Italy’s power utility Enel has offered to help the country build a massive fiber to the home broadband network capable of bringing ultrafast Internet speeds to 85% of the country within six years if it can sort out a potential conflict with Telecom Italia, the country’s largest telecom company.
Enel, still controlled by the Italian government, volunteered its domestic network infrastructure to help install fiber optics more cheaply than Telecom Italia could manage on its own, especially in rural and industrial areas.
The offer is controversial because it could put the new fiber network under public control by using Enel, whereas Telecom Italia is a publicly traded company now majority controlled by Spain’s Telefónica and several Italian banks.

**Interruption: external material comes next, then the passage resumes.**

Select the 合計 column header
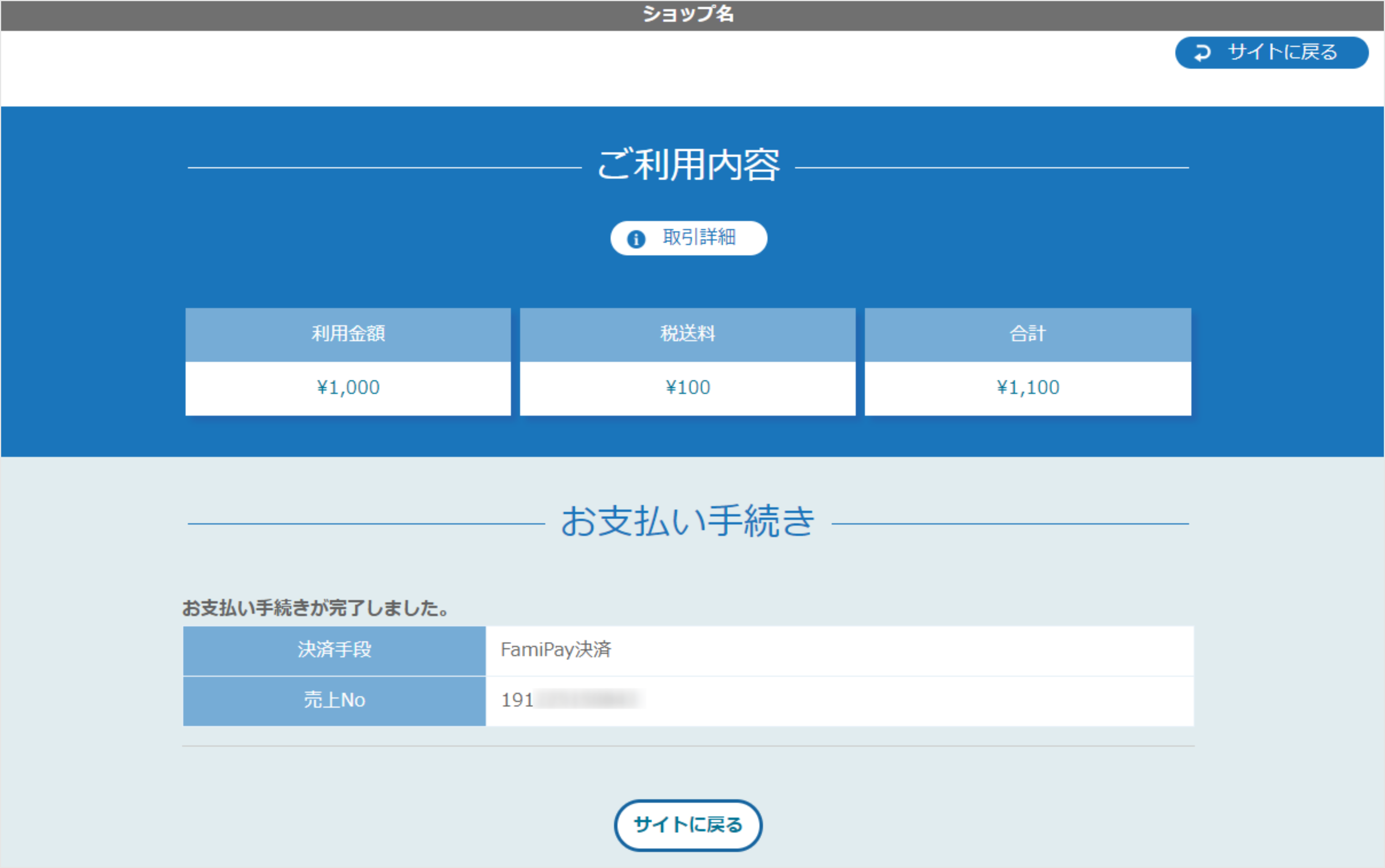 click(x=1028, y=334)
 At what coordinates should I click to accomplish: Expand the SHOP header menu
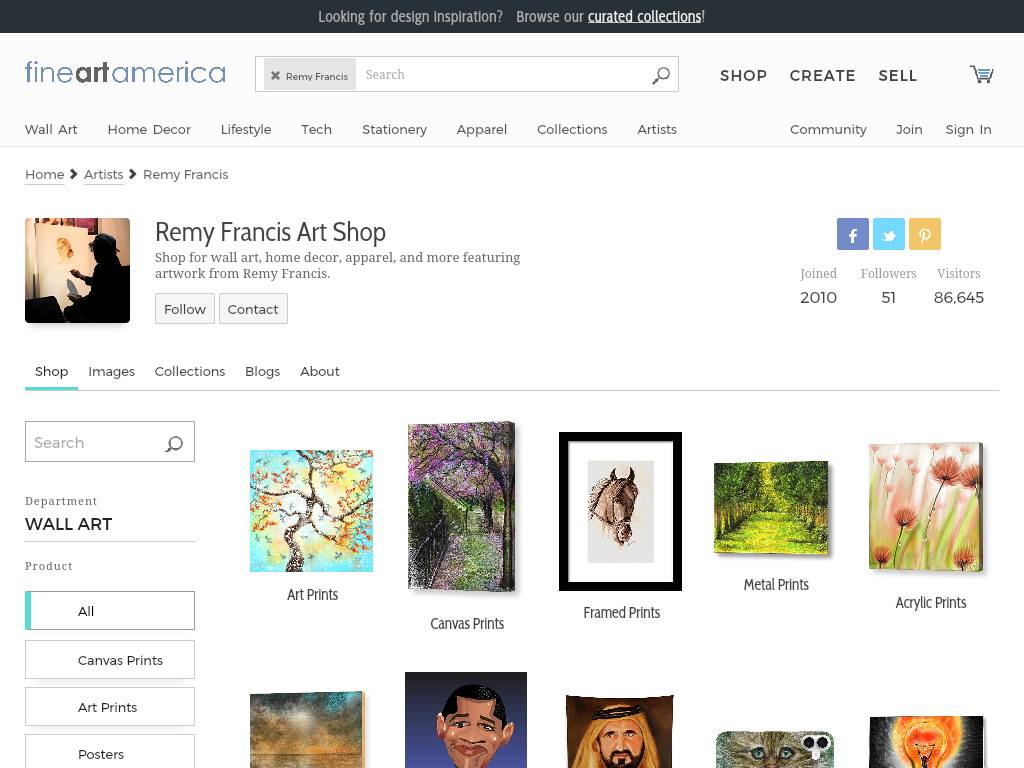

Enel, which is focusing much of its domestic strategy on developing its power distribution grid and smart digital technology, has about 1.2 million kilometers of power lines and 450,000 power distribution cabinets across Italy. Smart grid technology is often dependent on fiber optic communications, so making room for Italy’s Metroweb fiber network seemed easy enough.
Prime Minister Matteo Renzi is backing the $13.35 billion project under the Metroweb brand, a company partly owned by state lender Cassa Depositi e Prestiti (CDP).

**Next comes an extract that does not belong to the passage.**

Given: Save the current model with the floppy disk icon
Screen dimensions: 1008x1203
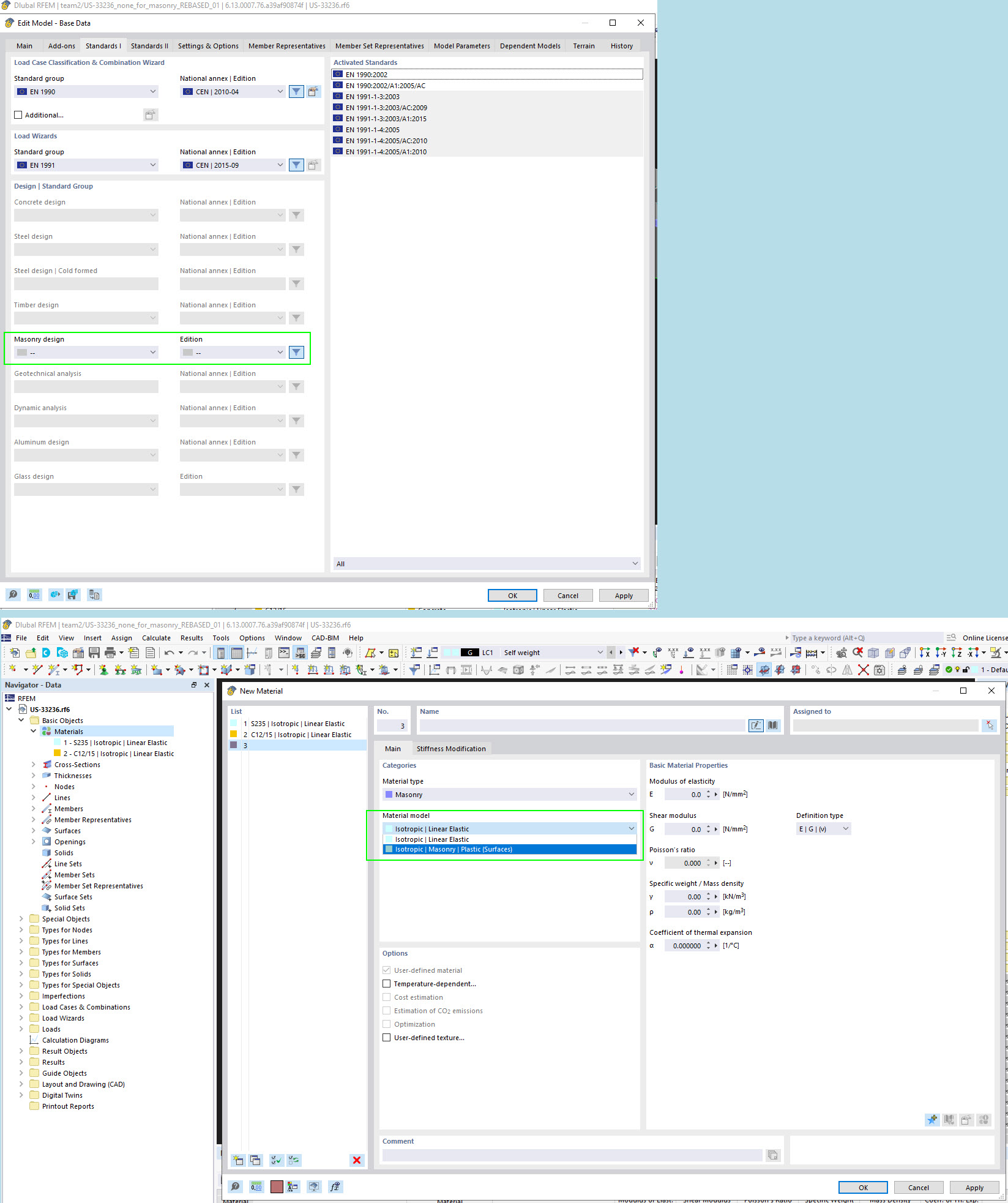Looking at the screenshot, I should click(x=93, y=652).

Such a deal could potentially lock out Telecom Italia, which is already upset with the government over ownership issues, technology and its inability to buy into the Metroweb project.
Enel insists their involvement would be “synergistic with what the telecom operators have done and planned,” not in competition with those efforts. But Telecom Italia remains concerned it could be left behind by a project that would likely dominate Italian telecommunications for decades.
This isn’t the first venture into telecommunications Enel has made. The power company earlier launched Wind, the third biggest of Italy’s four mobile network operators, which is today owned by Vimpelcom.
Telecom Italia is widely blamed for Italy’s lagging broadband rankings, having failed to invest in up-to-date network technology because of the company’s high debt and falling revenues. Fewer than 1 percent of Italians with an Internet subscription receive connection speeds of at least 30 megabits per second, according to the Agcom communications authority. That compares with the European average of 21 percent. The Italian government considers anything short of a modern fiber optic network a drag on the country’s competitiveness and wants the network built as fast as possible.